AIM:
Reproduce the following lines word for word, with nothing changed.

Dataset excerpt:
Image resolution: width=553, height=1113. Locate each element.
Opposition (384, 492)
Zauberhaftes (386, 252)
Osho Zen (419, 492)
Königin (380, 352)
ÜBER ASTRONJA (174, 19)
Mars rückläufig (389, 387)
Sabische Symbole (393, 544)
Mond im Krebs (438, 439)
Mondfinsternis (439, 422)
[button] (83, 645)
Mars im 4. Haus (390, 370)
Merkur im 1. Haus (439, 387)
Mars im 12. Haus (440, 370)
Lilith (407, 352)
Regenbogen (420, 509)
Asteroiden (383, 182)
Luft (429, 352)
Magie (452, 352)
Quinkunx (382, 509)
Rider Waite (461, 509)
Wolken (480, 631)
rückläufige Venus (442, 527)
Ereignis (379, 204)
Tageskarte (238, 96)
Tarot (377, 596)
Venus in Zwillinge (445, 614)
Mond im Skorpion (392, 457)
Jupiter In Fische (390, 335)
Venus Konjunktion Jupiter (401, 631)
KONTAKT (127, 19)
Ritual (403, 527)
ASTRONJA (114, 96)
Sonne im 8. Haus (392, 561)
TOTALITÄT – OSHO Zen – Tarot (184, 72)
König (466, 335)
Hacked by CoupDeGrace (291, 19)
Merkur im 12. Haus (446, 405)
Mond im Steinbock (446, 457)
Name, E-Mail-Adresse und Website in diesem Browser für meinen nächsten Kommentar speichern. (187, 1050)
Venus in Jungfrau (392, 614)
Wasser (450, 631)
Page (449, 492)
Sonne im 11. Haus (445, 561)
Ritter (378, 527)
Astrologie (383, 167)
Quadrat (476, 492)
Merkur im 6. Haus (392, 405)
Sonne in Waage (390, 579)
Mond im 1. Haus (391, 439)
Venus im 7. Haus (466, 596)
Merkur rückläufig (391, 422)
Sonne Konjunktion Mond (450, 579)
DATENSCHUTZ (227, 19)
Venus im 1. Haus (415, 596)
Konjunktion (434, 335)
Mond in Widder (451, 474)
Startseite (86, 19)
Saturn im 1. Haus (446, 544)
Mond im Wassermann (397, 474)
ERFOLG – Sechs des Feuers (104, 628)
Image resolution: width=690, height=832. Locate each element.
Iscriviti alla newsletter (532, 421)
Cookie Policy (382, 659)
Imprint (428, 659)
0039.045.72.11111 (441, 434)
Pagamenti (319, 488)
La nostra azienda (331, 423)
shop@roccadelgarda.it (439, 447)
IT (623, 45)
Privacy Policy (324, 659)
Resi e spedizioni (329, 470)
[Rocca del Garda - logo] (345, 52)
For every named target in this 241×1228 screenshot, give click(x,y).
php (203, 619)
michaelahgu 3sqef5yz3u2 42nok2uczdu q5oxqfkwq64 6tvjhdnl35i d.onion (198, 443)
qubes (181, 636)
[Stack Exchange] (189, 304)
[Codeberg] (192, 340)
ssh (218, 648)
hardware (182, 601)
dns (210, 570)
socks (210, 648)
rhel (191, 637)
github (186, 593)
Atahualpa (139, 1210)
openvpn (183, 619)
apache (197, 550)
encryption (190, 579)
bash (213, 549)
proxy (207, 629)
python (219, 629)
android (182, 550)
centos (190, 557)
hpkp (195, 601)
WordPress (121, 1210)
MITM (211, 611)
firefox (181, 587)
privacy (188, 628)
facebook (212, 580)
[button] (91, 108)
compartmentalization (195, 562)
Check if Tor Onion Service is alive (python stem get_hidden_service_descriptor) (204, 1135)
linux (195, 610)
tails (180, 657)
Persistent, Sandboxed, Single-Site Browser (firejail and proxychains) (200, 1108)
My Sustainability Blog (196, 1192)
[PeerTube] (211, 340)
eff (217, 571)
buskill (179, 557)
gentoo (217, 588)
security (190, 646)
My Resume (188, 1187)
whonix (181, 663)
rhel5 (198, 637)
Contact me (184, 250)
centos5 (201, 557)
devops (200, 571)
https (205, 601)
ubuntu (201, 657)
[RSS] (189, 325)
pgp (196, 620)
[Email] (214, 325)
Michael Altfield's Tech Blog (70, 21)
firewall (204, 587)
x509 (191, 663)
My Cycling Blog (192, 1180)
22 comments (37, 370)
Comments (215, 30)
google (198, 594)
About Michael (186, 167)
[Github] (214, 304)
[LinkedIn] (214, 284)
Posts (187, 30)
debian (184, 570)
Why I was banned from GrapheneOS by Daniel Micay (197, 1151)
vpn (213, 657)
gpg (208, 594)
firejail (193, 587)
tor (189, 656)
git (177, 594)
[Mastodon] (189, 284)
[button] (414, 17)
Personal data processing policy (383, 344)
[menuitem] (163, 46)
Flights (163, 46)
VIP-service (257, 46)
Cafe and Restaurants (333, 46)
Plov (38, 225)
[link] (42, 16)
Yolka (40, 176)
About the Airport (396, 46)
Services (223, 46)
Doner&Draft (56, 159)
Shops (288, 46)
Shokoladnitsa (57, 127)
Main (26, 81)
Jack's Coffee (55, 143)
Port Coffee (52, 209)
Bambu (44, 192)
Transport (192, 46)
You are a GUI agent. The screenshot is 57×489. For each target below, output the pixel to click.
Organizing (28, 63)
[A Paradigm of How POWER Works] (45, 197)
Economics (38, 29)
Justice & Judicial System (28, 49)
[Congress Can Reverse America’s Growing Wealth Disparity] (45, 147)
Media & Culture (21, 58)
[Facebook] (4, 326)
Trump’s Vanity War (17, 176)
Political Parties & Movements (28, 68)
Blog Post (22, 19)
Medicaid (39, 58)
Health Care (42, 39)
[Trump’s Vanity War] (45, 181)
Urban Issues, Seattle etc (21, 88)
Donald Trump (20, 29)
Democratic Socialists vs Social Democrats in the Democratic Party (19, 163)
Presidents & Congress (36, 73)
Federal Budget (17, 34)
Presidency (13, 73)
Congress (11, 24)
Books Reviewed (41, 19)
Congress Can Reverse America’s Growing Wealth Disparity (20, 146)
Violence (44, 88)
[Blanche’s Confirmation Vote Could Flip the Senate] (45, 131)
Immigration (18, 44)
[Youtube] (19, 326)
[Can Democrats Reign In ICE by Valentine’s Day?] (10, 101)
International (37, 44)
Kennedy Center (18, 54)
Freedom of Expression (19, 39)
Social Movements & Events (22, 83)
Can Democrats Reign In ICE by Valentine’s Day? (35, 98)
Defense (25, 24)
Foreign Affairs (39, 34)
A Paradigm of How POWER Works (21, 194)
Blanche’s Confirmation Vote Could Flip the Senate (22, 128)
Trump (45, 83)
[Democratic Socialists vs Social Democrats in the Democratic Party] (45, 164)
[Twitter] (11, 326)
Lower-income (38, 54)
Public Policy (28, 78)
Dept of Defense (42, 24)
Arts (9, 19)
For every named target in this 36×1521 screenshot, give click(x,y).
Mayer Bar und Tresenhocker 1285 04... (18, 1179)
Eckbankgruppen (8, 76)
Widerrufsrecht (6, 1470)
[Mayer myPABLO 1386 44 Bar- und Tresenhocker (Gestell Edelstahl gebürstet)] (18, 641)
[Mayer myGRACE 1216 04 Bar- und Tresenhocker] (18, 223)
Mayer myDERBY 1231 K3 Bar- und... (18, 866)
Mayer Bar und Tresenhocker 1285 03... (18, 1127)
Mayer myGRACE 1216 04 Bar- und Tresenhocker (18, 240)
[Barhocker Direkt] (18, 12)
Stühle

ANSWER FOR THIS EXERCISE:
Image resolution: width=553, height=1113. Locate each element.
Opposition (384, 492)
Zauberhaftes (386, 252)
Osho Zen (419, 492)
Königin (380, 352)
ÜBER ASTRONJA (174, 19)
Mars rückläufig (389, 387)
Sabische Symbole (393, 544)
Mond im Krebs (438, 439)
Mondfinsternis (439, 422)
[button] (83, 645)
Mars im 4. Haus (390, 370)
Merkur im 1. Haus (439, 387)
Mars im 12. Haus (440, 370)
Lilith (407, 352)
Regenbogen (420, 509)
Asteroiden (383, 182)
Luft (429, 352)
Magie (452, 352)
Quinkunx (382, 509)
Rider Waite (461, 509)
Wolken (480, 631)
rückläufige Venus (442, 527)
Ereignis (379, 204)
Tageskarte (238, 96)
Tarot (377, 596)
Venus in Zwillinge (445, 614)
Mond im Skorpion (392, 457)
Jupiter In Fische (390, 335)
Venus Konjunktion Jupiter (401, 631)
KONTAKT (127, 19)
Ritual (403, 527)
ASTRONJA (114, 96)
Sonne im 8. Haus (392, 561)
TOTALITÄT – OSHO Zen – Tarot (184, 72)
König (466, 335)
Hacked by CoupDeGrace (291, 19)
Merkur im 12. Haus (446, 405)
Mond im Steinbock (446, 457)
Name, E-Mail-Adresse und Website in diesem Browser für meinen nächsten Kommentar speichern. (187, 1050)
Venus in Jungfrau (392, 614)
Wasser (450, 631)
Page (449, 492)
Sonne im 11. Haus (445, 561)
Ritter (378, 527)
Astrologie (383, 167)
Quadrat (476, 492)
Merkur im 6. Haus (392, 405)
Sonne in Waage (390, 579)
Mond im 1. Haus (391, 439)
Venus im 7. Haus (466, 596)
Merkur rückläufig (391, 422)
Sonne Konjunktion Mond (450, 579)
DATENSCHUTZ (227, 19)
Venus im 1. Haus (415, 596)
Konjunktion (434, 335)
Mond in Widder (451, 474)
Startseite (86, 19)
Saturn im 1. Haus (446, 544)
Mond im Wassermann (397, 474)
ERFOLG – Sechs des Feuers (104, 628)
Image resolution: width=690, height=832. Locate each element.
Iscriviti alla newsletter (532, 421)
Cookie Policy (382, 659)
Imprint (428, 659)
0039.045.72.11111 (441, 434)
Pagamenti (319, 488)
La nostra azienda (331, 423)
shop@roccadelgarda.it (439, 447)
IT (623, 45)
Privacy Policy (324, 659)
Resi e spedizioni (329, 470)
[Rocca del Garda - logo] (345, 52)
For every named target in this 241×1228 screenshot, give click(x,y).
php (203, 619)
michaelahgu 3sqef5yz3u2 42nok2uczdu q5oxqfkwq64 6tvjhdnl35i d.onion (198, 443)
qubes (181, 636)
[Stack Exchange] (189, 304)
[Codeberg] (192, 340)
ssh (218, 648)
hardware (182, 601)
dns (210, 570)
socks (210, 648)
rhel (191, 637)
github (186, 593)
Atahualpa (139, 1210)
openvpn (183, 619)
apache (197, 550)
encryption (190, 579)
bash (213, 549)
proxy (207, 629)
python (219, 629)
android (182, 550)
centos (190, 557)
hpkp (195, 601)
WordPress (121, 1210)
MITM (211, 611)
firefox (181, 587)
privacy (188, 628)
facebook (212, 580)
[button] (91, 108)
compartmentalization (195, 562)
Check if Tor Onion Service is alive (python stem get_hidden_service_descriptor) (204, 1135)
linux (195, 610)
tails (180, 657)
Persistent, Sandboxed, Single-Site Browser (firejail and proxychains) (200, 1108)
My Sustainability Blog (196, 1192)
[PeerTube] (211, 340)
eff (217, 571)
buskill (179, 557)
gentoo (217, 588)
security (190, 646)
My Resume (188, 1187)
whonix (181, 663)
rhel5 (198, 637)
Contact me (184, 250)
centos5 (201, 557)
devops (200, 571)
https (205, 601)
ubuntu (201, 657)
[RSS] (189, 325)
pgp (196, 620)
[Email] (214, 325)
Michael Altfield's Tech Blog (70, 21)
firewall (204, 587)
x509 (191, 663)
My Cycling Blog (192, 1180)
22 comments (37, 370)
Comments (215, 30)
google (198, 594)
About Michael (186, 167)
[Github] (214, 304)
[LinkedIn] (214, 284)
Posts (187, 30)
debian (184, 570)
Why I was banned from GrapheneOS by Daniel Micay (197, 1151)
vpn (213, 657)
gpg (208, 594)
firejail (193, 587)
tor (189, 656)
git (177, 594)
[Mastodon] (189, 284)
[button] (414, 17)
Personal data processing policy (383, 344)
[menuitem] (163, 46)
Flights (163, 46)
VIP-service (257, 46)
Cafe and Restaurants (333, 46)
Plov (38, 225)
[link] (42, 16)
Yolka (40, 176)
About the Airport (396, 46)
Services (223, 46)
Doner&Draft (56, 159)
Shops (288, 46)
Shokoladnitsa (57, 127)
Main (26, 81)
Jack's Coffee (55, 143)
Port Coffee (52, 209)
Bambu (44, 192)
Transport (192, 46)
You are a GUI agent. The screenshot is 57×489. For each target below, output the pixel to click.
Organizing (28, 63)
[A Paradigm of How POWER Works] (45, 197)
Economics (38, 29)
Justice & Judicial System (28, 49)
[Congress Can Reverse America’s Growing Wealth Disparity] (45, 147)
Media & Culture (21, 58)
[Facebook] (4, 326)
Trump’s Vanity War (17, 176)
Political Parties & Movements (28, 68)
Blog Post (22, 19)
Medicaid (39, 58)
Health Care (42, 39)
[Trump’s Vanity War] (45, 181)
Urban Issues, Seattle etc (21, 88)
Donald Trump (20, 29)
Democratic Socialists vs Social Democrats in the Democratic Party (19, 163)
Presidents & Congress (36, 73)
Federal Budget (17, 34)
Presidency (13, 73)
Congress (11, 24)
Books Reviewed (41, 19)
Congress Can Reverse America’s Growing Wealth Disparity (20, 146)
Violence (44, 88)
[Blanche’s Confirmation Vote Could Flip the Senate] (45, 131)
Immigration (18, 44)
[Youtube] (19, 326)
[Can Democrats Reign In ICE by Valentine’s Day?] (10, 101)
International (37, 44)
Kennedy Center (18, 54)
Freedom of Expression (19, 39)
Social Movements & Events (22, 83)
Can Democrats Reign In ICE by Valentine’s Day? (35, 98)
Defense (25, 24)
Foreign Affairs (39, 34)
A Paradigm of How POWER Works (21, 194)
Blanche’s Confirmation Vote Could Flip the Senate (22, 128)
Trump (45, 83)
[Democratic Socialists vs Social Democrats in the Democratic Party] (45, 164)
[Twitter] (11, 326)
Lower-income (38, 54)
Public Policy (28, 78)
Dept of Defense (42, 24)
Arts (9, 19)
For every named target in this 36×1521 screenshot, give click(x,y).
Mayer Bar und Tresenhocker 1285 04... (18, 1179)
Eckbankgruppen (8, 76)
Widerrufsrecht (6, 1470)
[Mayer myPABLO 1386 44 Bar- und Tresenhocker (Gestell Edelstahl gebürstet)] (18, 641)
[Mayer myGRACE 1216 04 Bar- und Tresenhocker] (18, 223)
Mayer myDERBY 1231 K3 Bar- und... (18, 866)
Mayer Bar und Tresenhocker 1285 03... (18, 1127)
Mayer myGRACE 1216 04 Bar- und Tresenhocker (18, 240)
[Barhocker Direkt] (18, 12)
Stühle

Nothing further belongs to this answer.